1 //===--- IncludeCleaner.h - Unused/Missing Headers Analysis -----*- C++ -*-===//
2 //
3 // Part of the LLVM Project, under the Apache License v2.0 with LLVM Exceptions.
4 // See https://llvm.org/LICENSE.txt for license information.
5 // SPDX-License-Identifier: Apache-2.0 WITH LLVM-exception
6 //
7 //===----------------------------------------------------------------------===//
8 ///
9 /// \file
10 /// Include Cleaner is clangd functionality for providing diagnostics for misuse
11 /// of transitive headers and unused includes. It is inspired by
12 /// Include-What-You-Use tool (https://include-what-you-use.org/). Our goal is
13 /// to provide useful warnings in most popular scenarios but not 1:1 exact
14 /// feature compatibility.
15 ///
16 //===----------------------------------------------------------------------===//
17 
18 #ifndef LLVM_CLANG_TOOLS_EXTRA_CLANGD_INCLUDECLEANER_H
19 #define LLVM_CLANG_TOOLS_EXTRA_CLANGD_INCLUDECLEANER_H
20 
21 #include "Headers.h"
22 #include "ParsedAST.h"
23 #include "index/CanonicalIncludes.h"
24 #include "clang/Basic/SourceLocation.h"
25 #include "clang/Tooling/Inclusions/StandardLibrary.h"
26 #include "llvm/ADT/DenseSet.h"
27 #include "llvm/ADT/STLFunctionalExtras.h"

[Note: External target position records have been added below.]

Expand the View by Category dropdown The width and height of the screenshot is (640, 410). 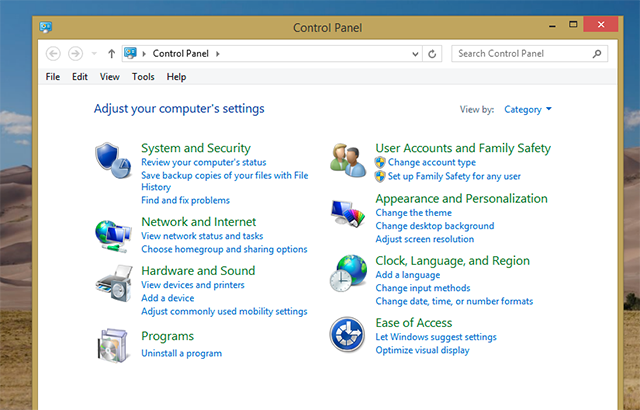tap(528, 110)
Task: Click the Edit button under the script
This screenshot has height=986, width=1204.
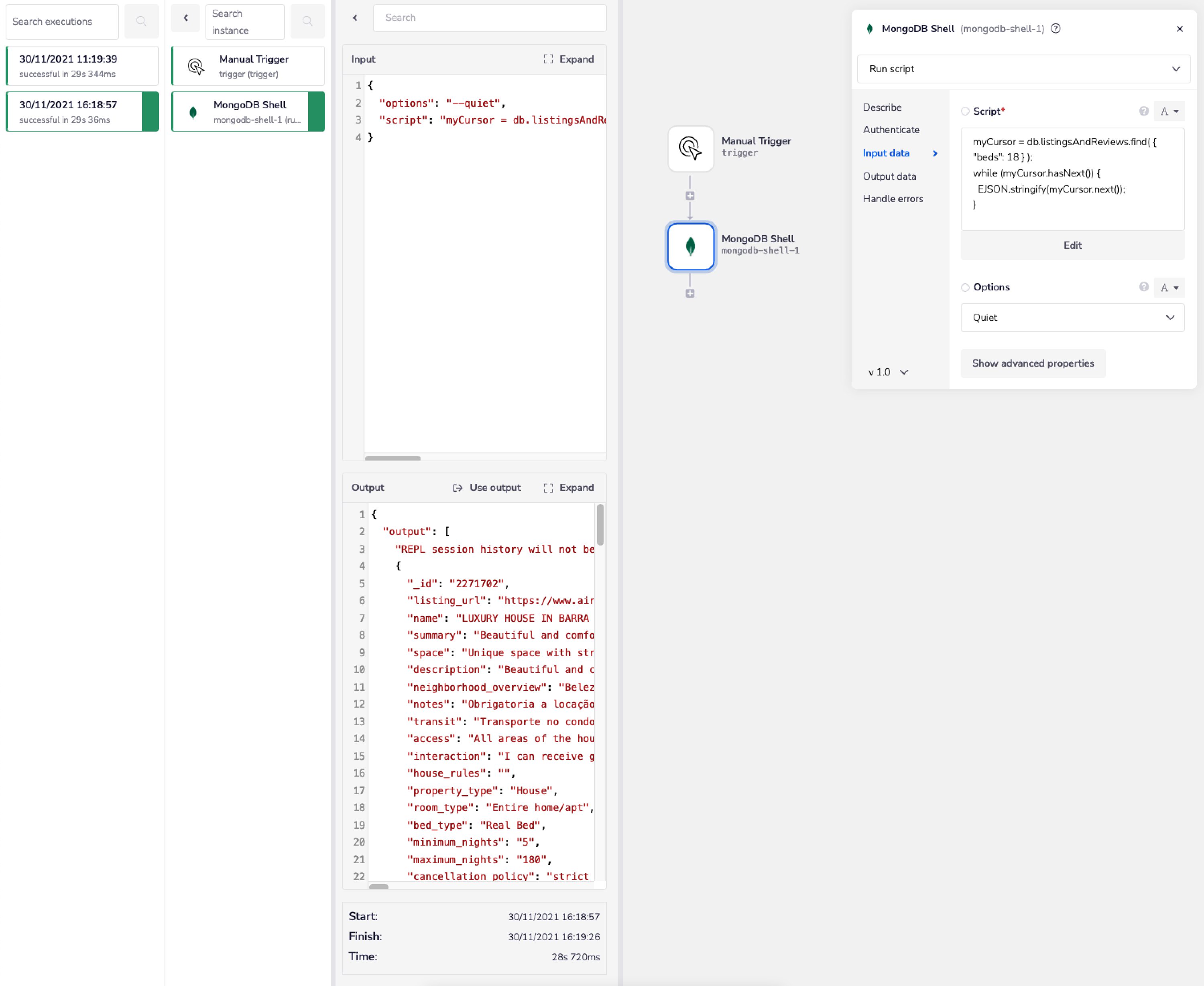Action: (1072, 245)
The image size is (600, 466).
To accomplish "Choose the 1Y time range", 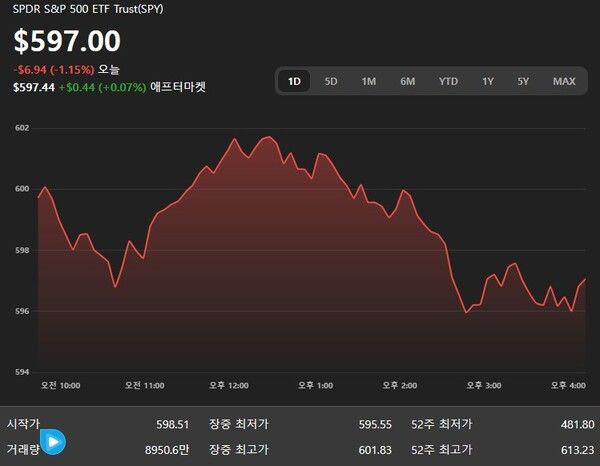I will [x=488, y=81].
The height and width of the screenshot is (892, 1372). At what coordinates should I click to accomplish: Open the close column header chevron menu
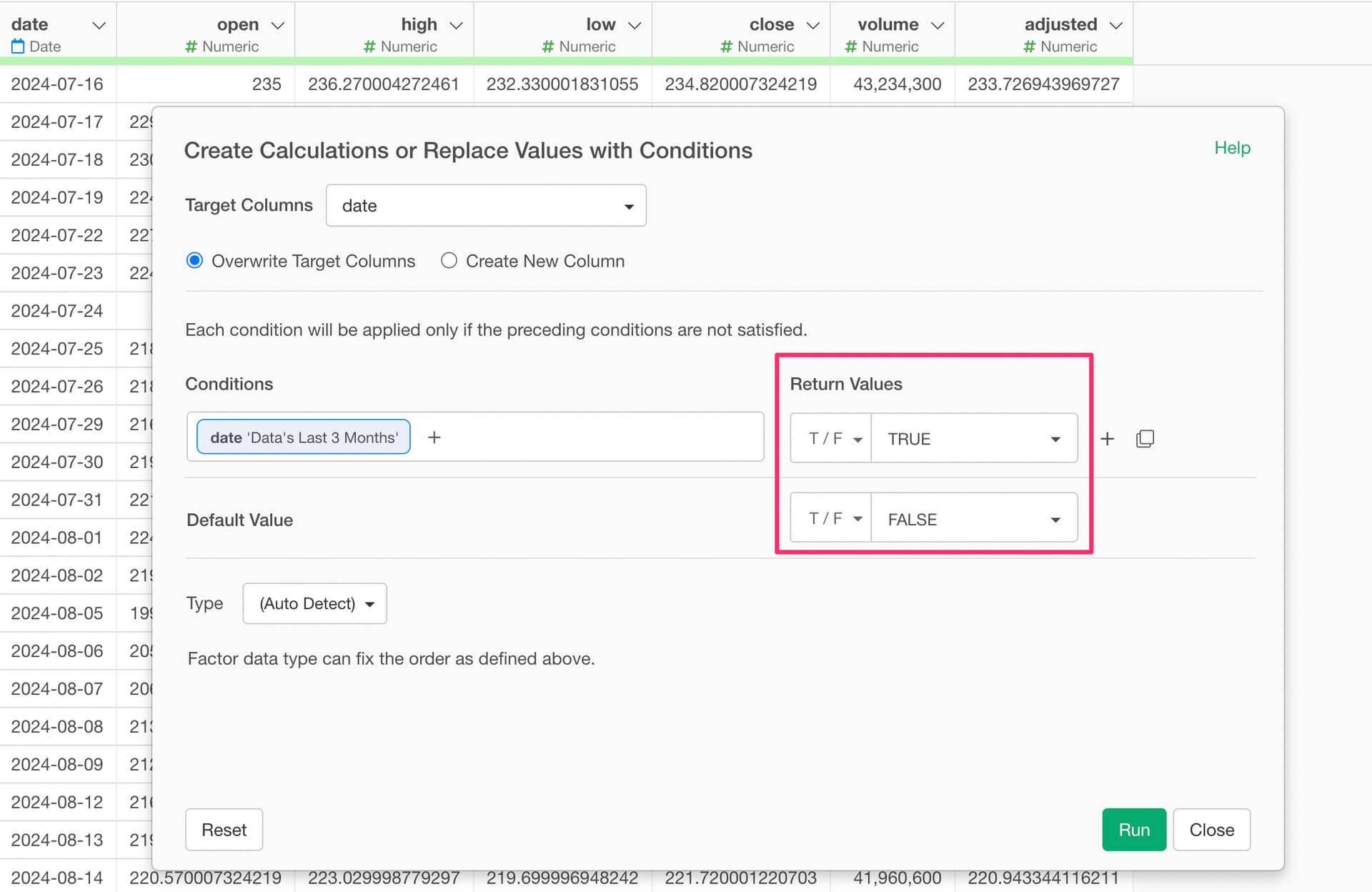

28 #include "llvm/ADT/StringSet.h"
29 #include <vector>
30 
31 namespace clang {
32 namespace clangd {
33 
34 struct ReferencedLocations {
35   llvm::DenseSet<SourceLocation> User;
36   llvm::DenseSet<tooling::stdlib::Symbol> Stdlib;
37 };
38 
39 /// Finds locations of all symbols used in the main file.
40 ///
41 /// - RecursiveASTVisitor finds references to symbols and records their
42 ///   associated locations. These may be macro expansions, and are not resolved
43 ///   to their spelling or expansion location. These locations are later used to
44 ///   determine which headers should be marked as "used" and "directly used".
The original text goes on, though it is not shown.